Les villes face à la guerre des talents

A Lyon, l'écoquartier Confluence. Aujourd'hui, les villes peinent à recruter pour développer les agglomérations durables de demain. Crédit : Elodie Vilfrite

A l’instar de nombreux secteurs de l’économie, le recrutement est aussi un problème majeur pour les territoires. Leur objectif : trouver du personnel qualifié, au moment où les grandes villes, à l’heure du numérique et du développement durable, sont contraintes de s’inventer de nouveaux modèles. Illustrations de ce phénomène avec Montréal et Lyon.

« A Montréal, nous sommes face à une pénurie. Tous les secteurs d’activité de l’administration sont touchés et ça risque de s’aggraver. Selon nos projections, d’ici à 2025, un quart de la main d’œuvre employée par la ville partira à la retraite. Il est urgent d’assurer la relève. » Ce constat, c’est celui de Josée Lapointe, directrice des ressources humaines de la ville de Montréal.

En plus de ce choc démographique, la région connaît le plein-emploi. Une situation qui n’arrange pas les choses mais qui ne suffit pas à expliquer ce manque criant de candidats. Car à Lyon, les conclusions sont similaires. Recruter du personnel au sein des administrations publiques territoriales est un casse-tête.

Le défaut d’attractivité de ces entités explique en partie le phénomène. « Dans l’imaginaire collectif, travailler pour une administration, n’est pas excitant », résume Dany Saint-Laurent, en charge des stratégies ressources humaines de Montréal. La ville est pourtant le premier employeur de la région métropolitaine avec 28 000 postes.

Au-delà de cette histoire de perception, c’est aussi la question des salaires qui pèche. « On ne peut pas s’aligner sur les grilles du privé, c’est incontestable », explique Pierre Houssais, directeur de la prospective et du dialogue public de la métropole du Grand Lyon.

Car en effet, ce sont les professions à haute valeur ajoutée — et donc, bien rémunérées — qui sont recherchées par les villes. Des métiers notamment liés au numérique et à l’innovation. « Concrètement, 50% de nos ingénieurs en travaux publics viennent de l’étranger. C’est l’une des stratégies que l’on met en place pour combler les besoins », illustre Josée Lapointe.

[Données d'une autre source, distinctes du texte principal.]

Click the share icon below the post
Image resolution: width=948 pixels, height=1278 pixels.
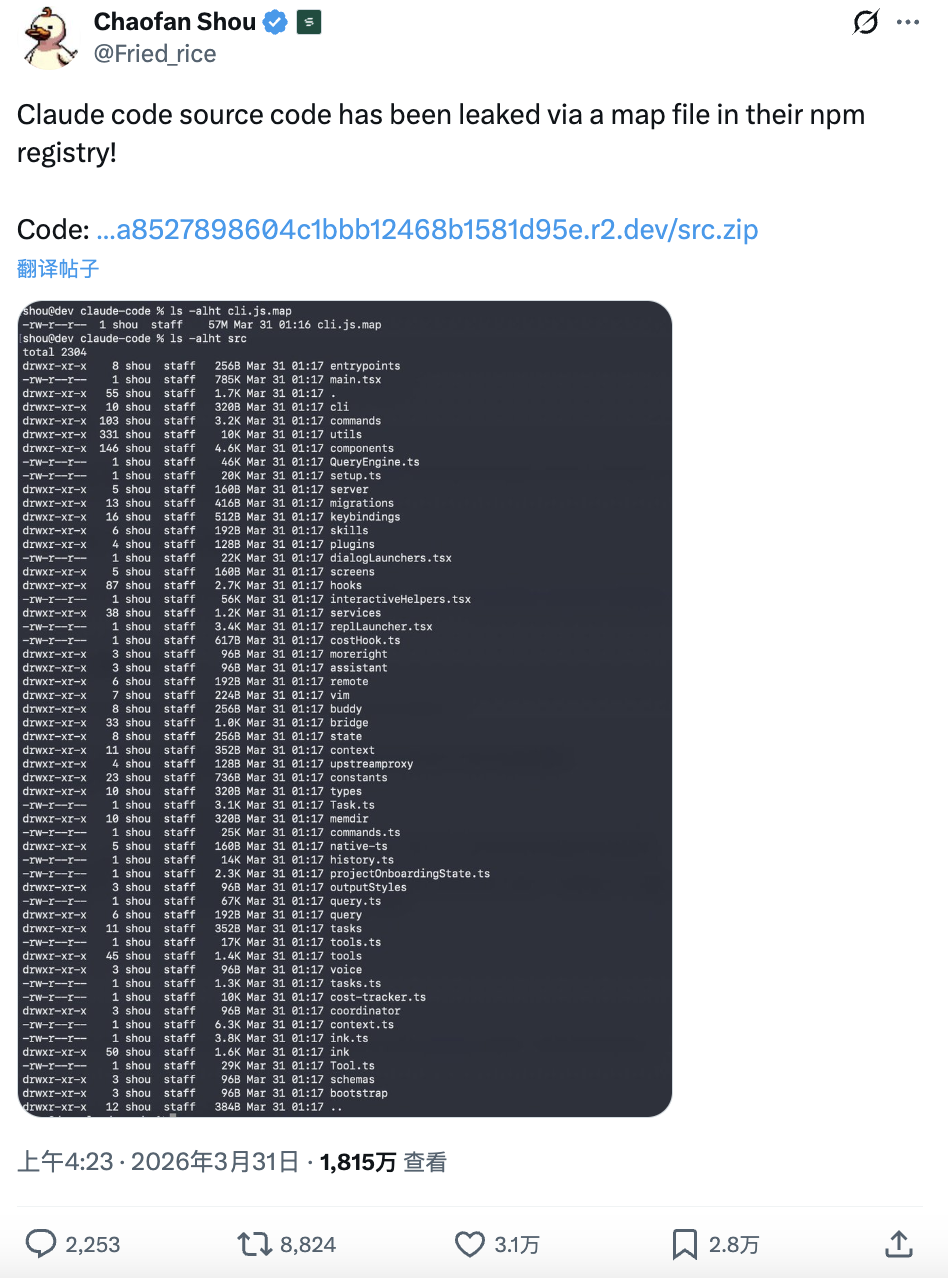pyautogui.click(x=899, y=1244)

A la difficulté de recruter du personnel qualifié s’ajoute un élément essentiel : le trop faible échantillon de personnes effectivement compétentes dans ces secteurs de pointe. C’est là que l’université a un rôle à jouer. Selon Abderrahmane Rida, vice-recteur de l’agence universitaire de la francophonie, « les universitaires doivent ajuster leurs formations pour répondre aux enjeux des villes, préparer les futurs cadres dont les administrations  locales ont et auront besoin. » Une direction qui implique nécessairement plus de dialogue entre ces deux acteurs, un prérequis pour construire les villes intelligentes de demain.